Nach erholsamem Schlaf bin ich ganz unbeschwert losgelaufen. Es war ein schöner kühler Morgen mit beeindruckendem Sonnenaufgang, und ich war hochmotiviert. Kein Wunder, dass ich mein im DuMont-Pilgerführer vorgeschlagenes Tagesziel Perl schon am frühen Vormittag erreicht hatte. Und ich fühlte mich so fit und energiegeladen, dass ich unbedingt Frankreich betreten wollte.

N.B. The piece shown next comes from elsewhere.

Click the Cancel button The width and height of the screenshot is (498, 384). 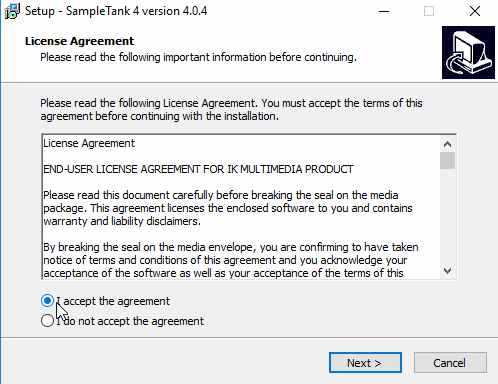[450, 363]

Dass ich dann gleich eine komplette weitere Tagesetappe zu absolvieren hätte, wusste ich in Perl glücklicherweise noch nicht. Mein Plan war, einfach nach Frankreich reinzulaufen und dort in der erstbesten Unterkunft abzusteigen. Die gab es allerdings erst in Kédange-sur-Canner, wer hätte das gedacht! Lothringen – zumindest der Teil davon, den ich hier kennenlerne – ist in etwa so dicht besiedelt wie die Eifel. In allen kleineren Orten also tote Hose; kein Geschäft, keine Gastronomie, kein Hotel. Da hilft dann nur: weitermarschieren!

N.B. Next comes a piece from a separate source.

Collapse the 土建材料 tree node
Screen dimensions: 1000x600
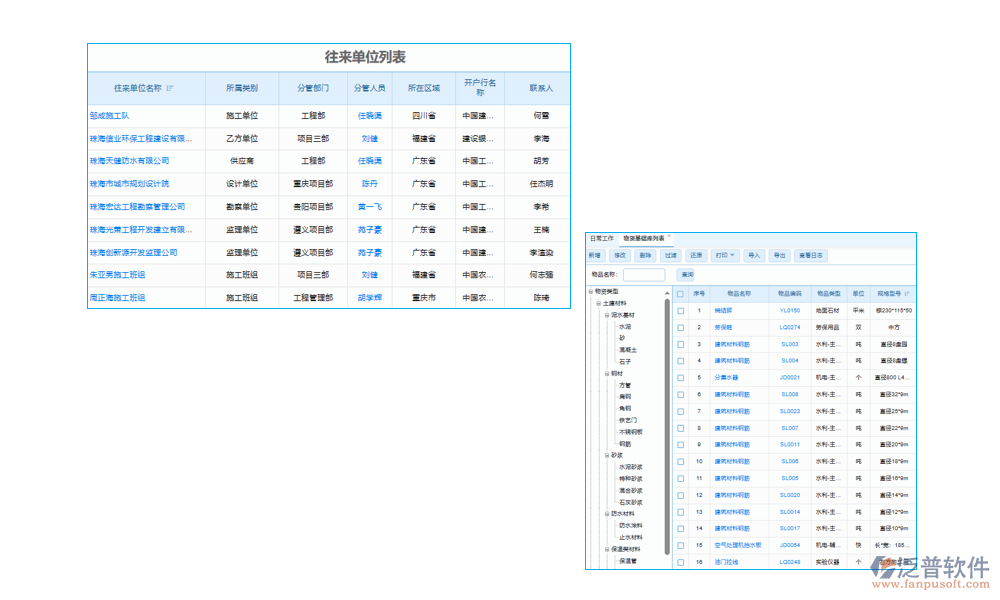pos(598,303)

Besonders abenteuerlich ist die Navigation durch die lothringischen Wälder. Wegmarkierungen gibt’s kaum und an den entscheidenden Stellen nie. Der Pfad in meiner “Pocket Earth”-Navigations-App stimmt leider auch nicht an allen Kreuzungspunkten mit den in der Realität vorgefundenen Waldwegen überein, sodass Improvisation gefragt ist. Und das von mir mit meinem sprichwörtlichen Orientierungssinn! Ich habe über weite Strecken Blut und Wasser geschwitzt, ob der fast vollständig zugewachsene Weg, auf dem ich mich gerade befand, tatsächlich mit der gestrichelten Linie auf meiner Karte gemeint sein könnte und mich zum vorgesehenen Ziel führte. Immerhin, ich bin angekommen und habe für die Gesamtstrecke weniger Kilometer gebraucht als im DuMont-Führer vorgesehen. Erstaunlich, nicht?
Jetzt sitze ich im einzigen Hotel und Restaurant im Ort und lasse mir ein “Pelforth Blonde” schmecken. Es wird sicher nicht das Letzte bleiben.